The GP5 is a co-processor accelerator built to accelerate discrete belief propagation on factor graphs and other large-scale tensor product operations for machine learning. It is related to, and anticipated by a number of years, the Google Tensor Processing Unit
It is designed to run as a co-processor with another controller (such as a CPU (x86) or an ARM/MIPS/Tensilica core). It was developed as the culmination of DARPA's Analog Logic program [1]
The GP5 has a fairly exotic architecture, resembling neither a GPU nor a DSP, and leverages massive fine-grained and coarse-grained parallelism. It is deeply pipelined. The different algorithmic tasks involved in performing belief propagation updates are performed by independent, heterogeneous compute units. The performance of the chip is governed by the structure of the machine learning workload being evaluated.
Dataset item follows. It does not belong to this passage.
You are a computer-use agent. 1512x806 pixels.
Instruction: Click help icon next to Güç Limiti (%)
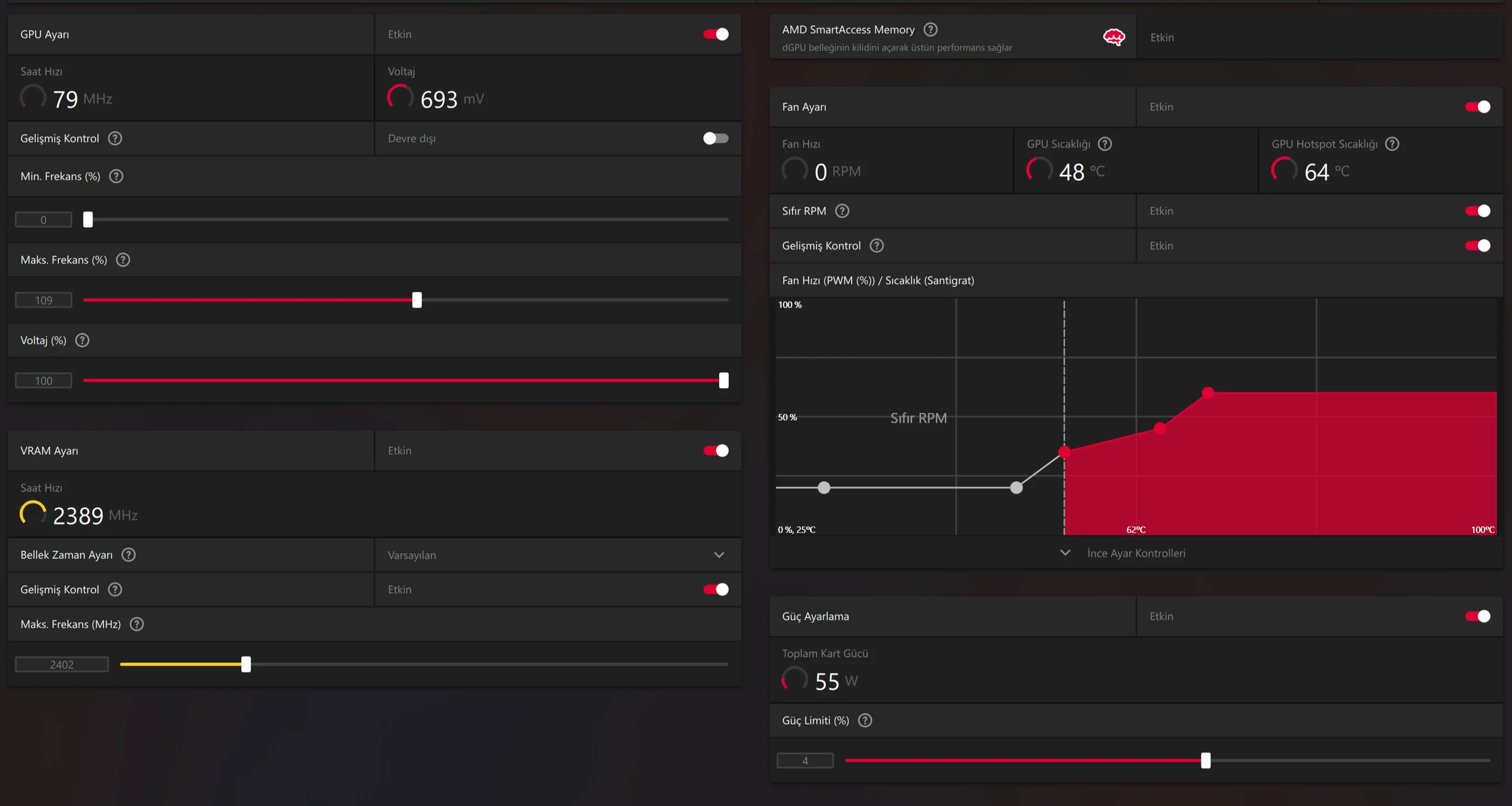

In typical cases, the GP5 is roughly 100 times faster and 100 times more energy efficient than a single core of a modern core i7 performing a comparable task. It is roughly 10 times faster and 1000 times more energy efficient than a state-of-the art GPU. It is roughly 1000 times faster and 10 times more energy efficient than a state-of-the-art ARM processor. It was benchmarked on typical machine learning and inference workloads that included protein side-chain folding, turbo error correction decoding, stereo vision, signal noise reduction, and others.
Analog Devices, Inc. acquired the intellectual property for the GP5 when it acquired Lyric Semiconductor, Inc. in 2011.
References
- ↑ DARPA FA8750-07-C-0231